Task requirements =
Using the entries below, copy exactly each line from the line with "The height and" up to and including the line with "This screenshot has height=498, width=1210.", with every picture left out.

Dataset entries:
>>>

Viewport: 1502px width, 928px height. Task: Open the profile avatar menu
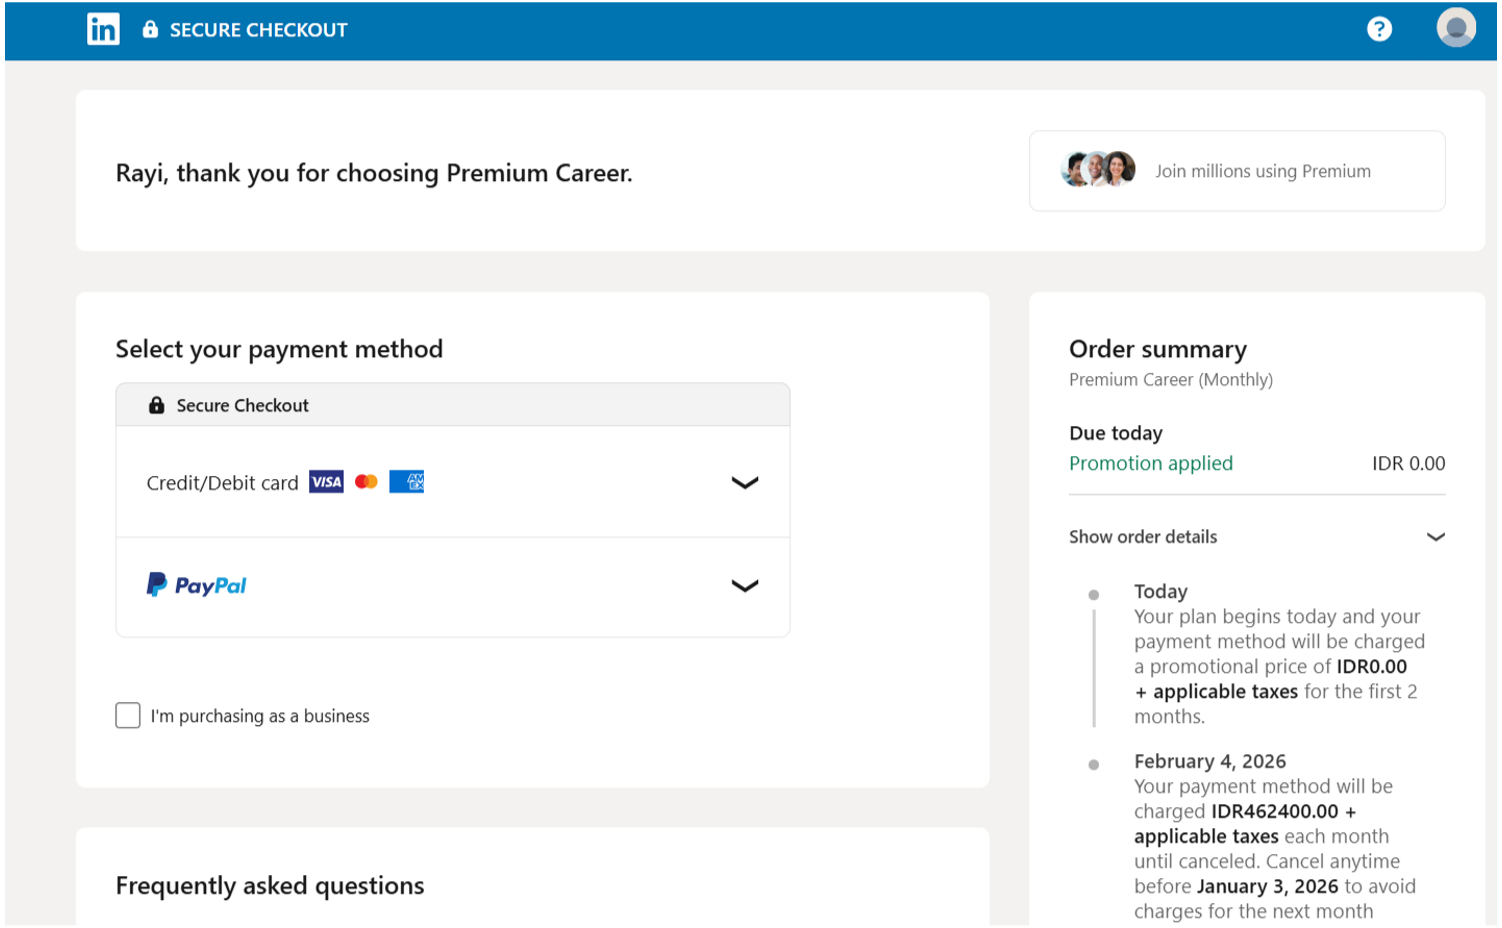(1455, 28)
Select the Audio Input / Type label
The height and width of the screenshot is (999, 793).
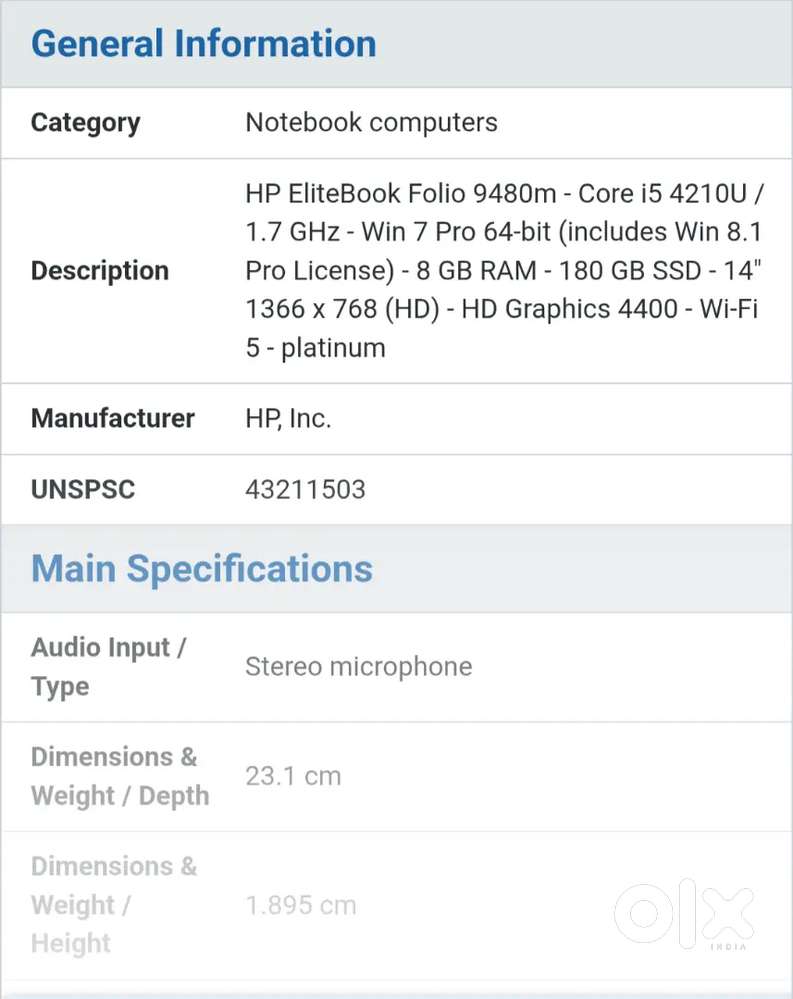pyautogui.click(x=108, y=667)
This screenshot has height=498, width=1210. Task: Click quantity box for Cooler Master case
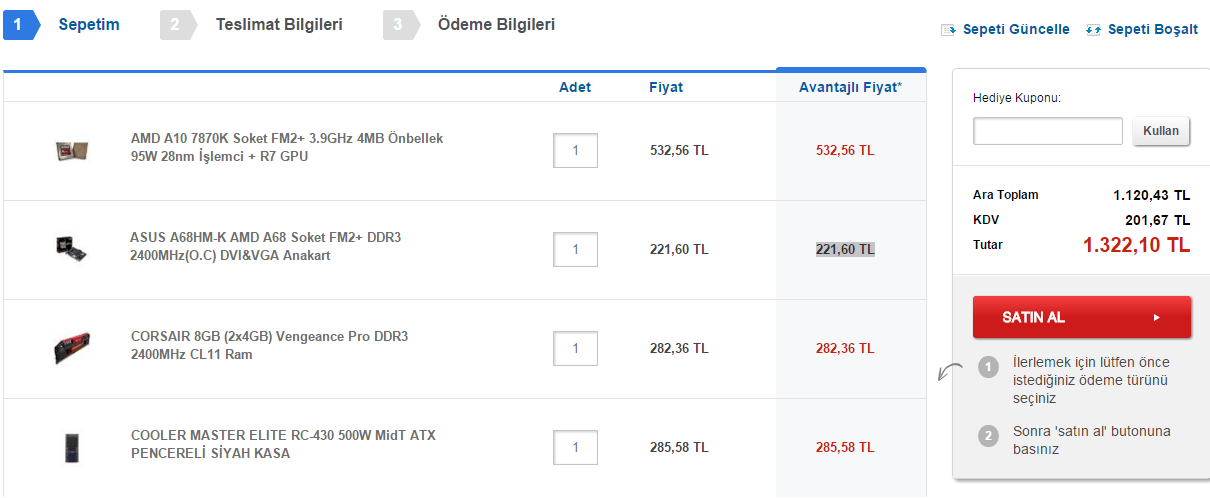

<<<
>>>

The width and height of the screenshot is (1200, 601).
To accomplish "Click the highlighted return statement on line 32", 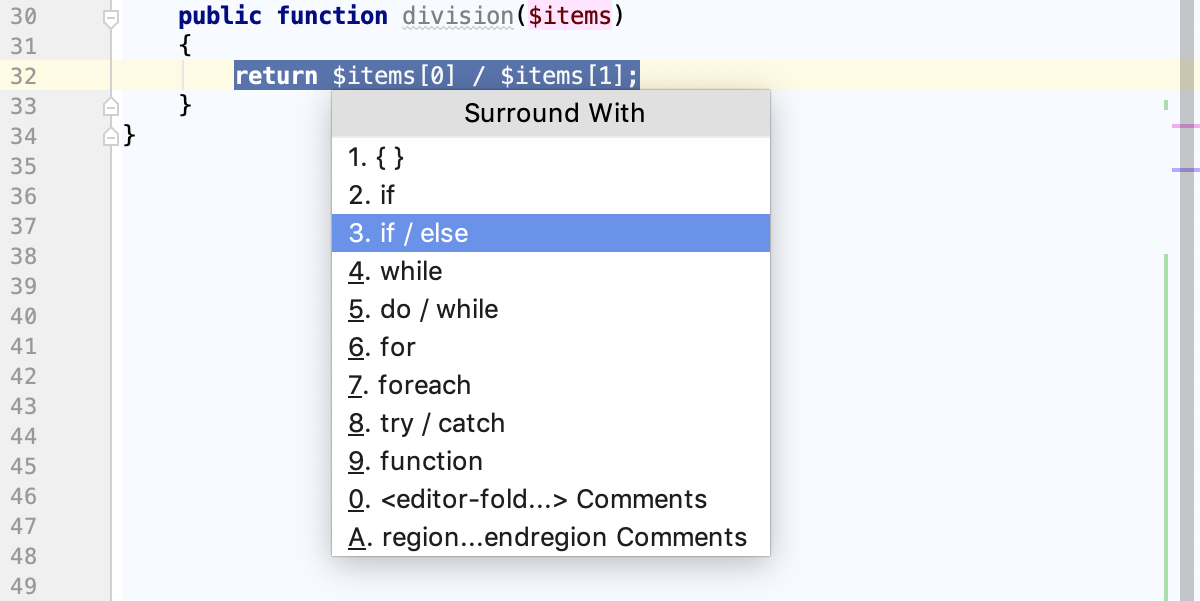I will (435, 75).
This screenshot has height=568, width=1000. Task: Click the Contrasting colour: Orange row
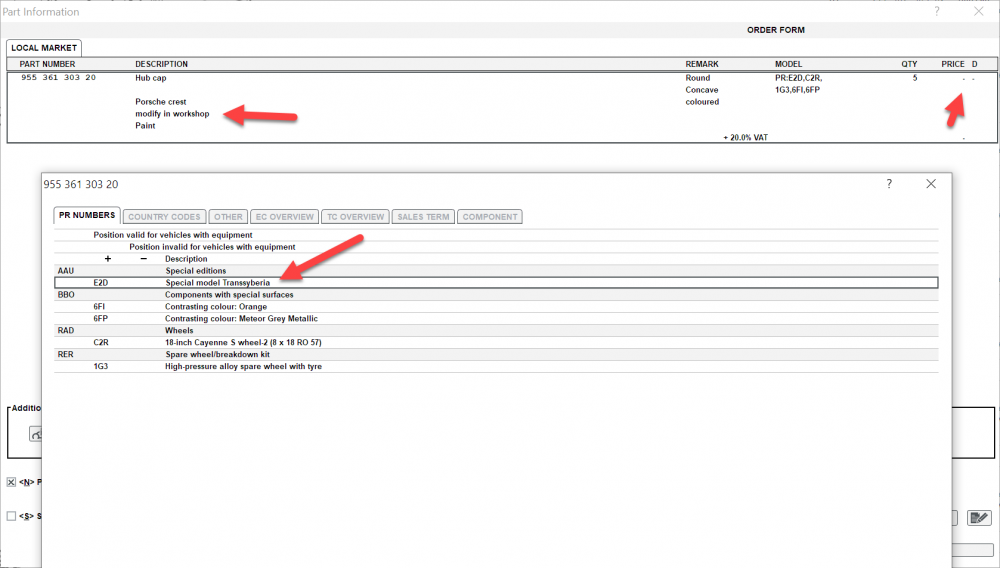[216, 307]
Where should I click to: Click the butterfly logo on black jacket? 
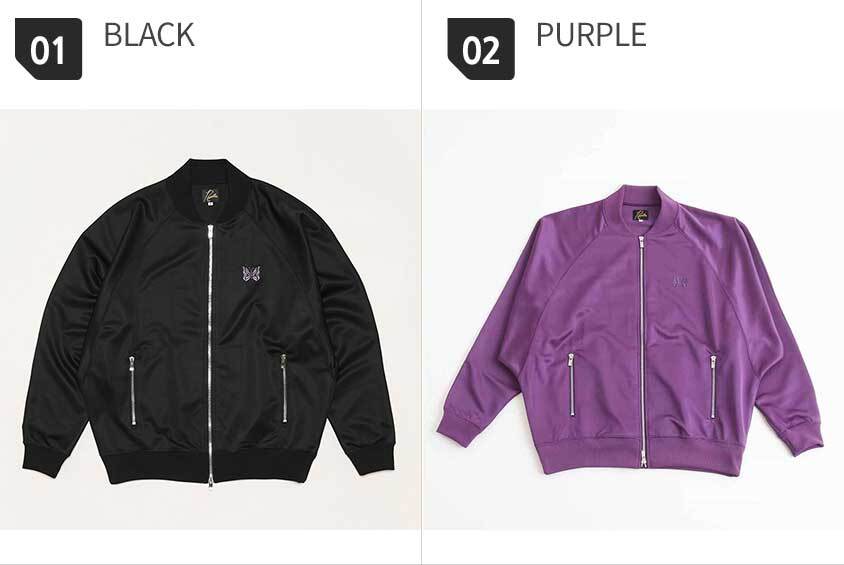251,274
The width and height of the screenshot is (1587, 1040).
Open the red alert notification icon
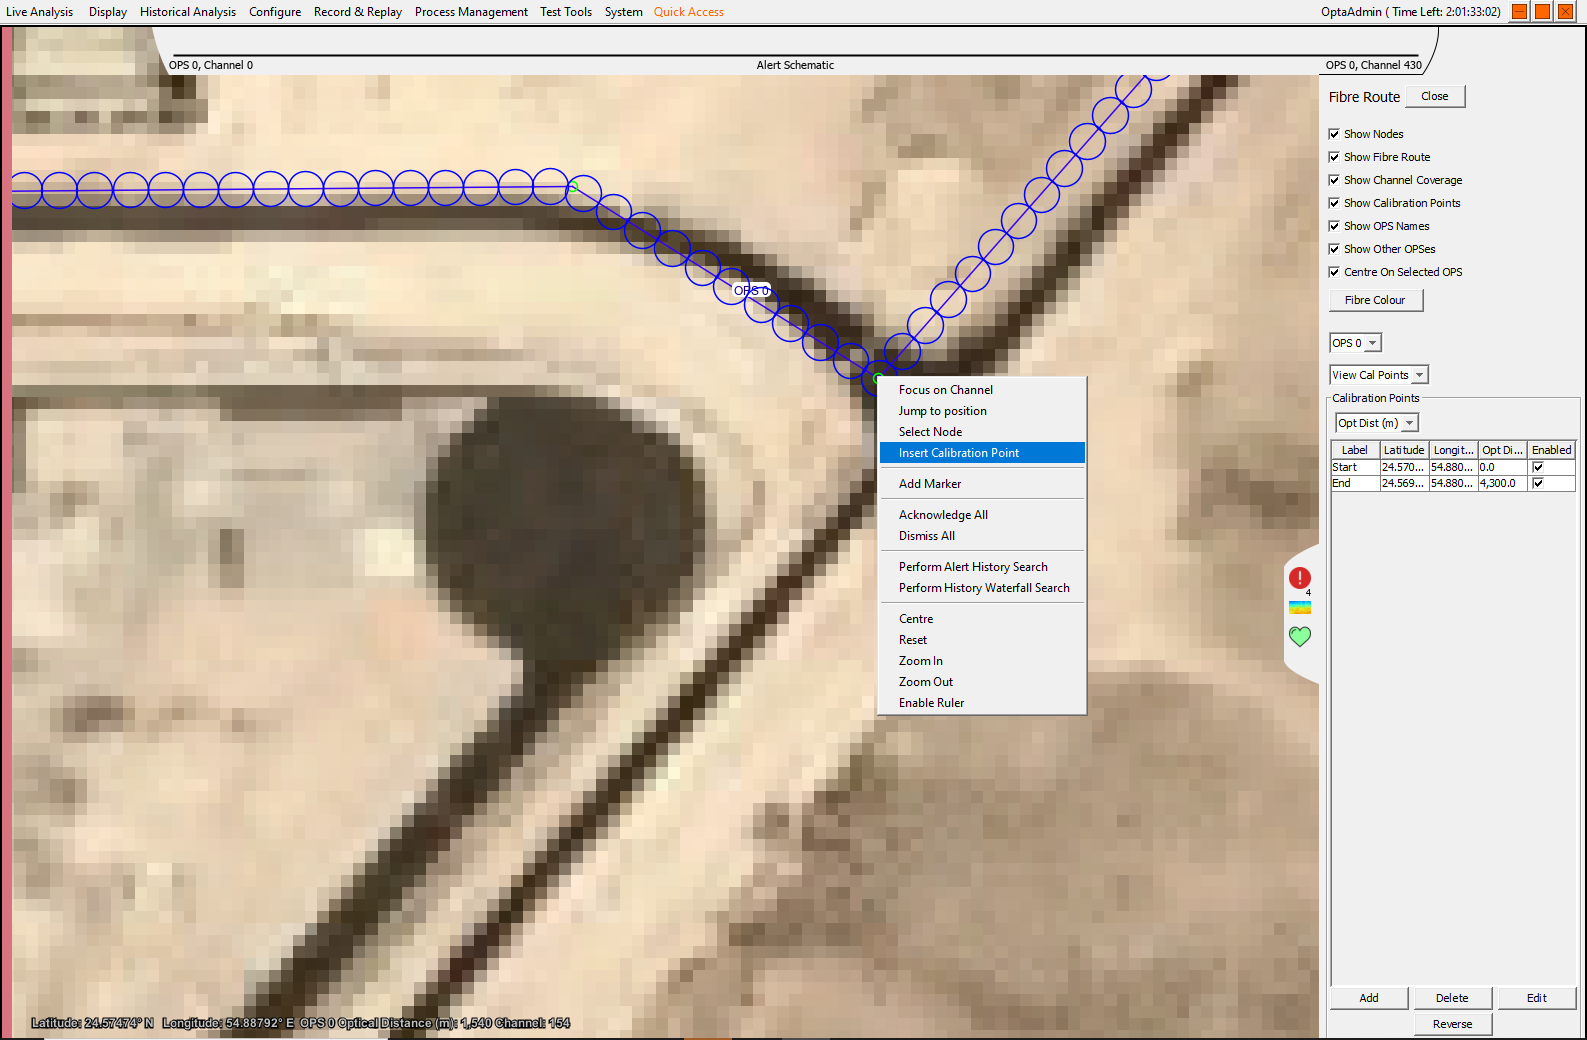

<<<

Written answer =
The height and width of the screenshot is (999, 793).
pyautogui.click(x=108, y=667)
This screenshot has height=498, width=1210. Task: Click quantity box for Cooler Master case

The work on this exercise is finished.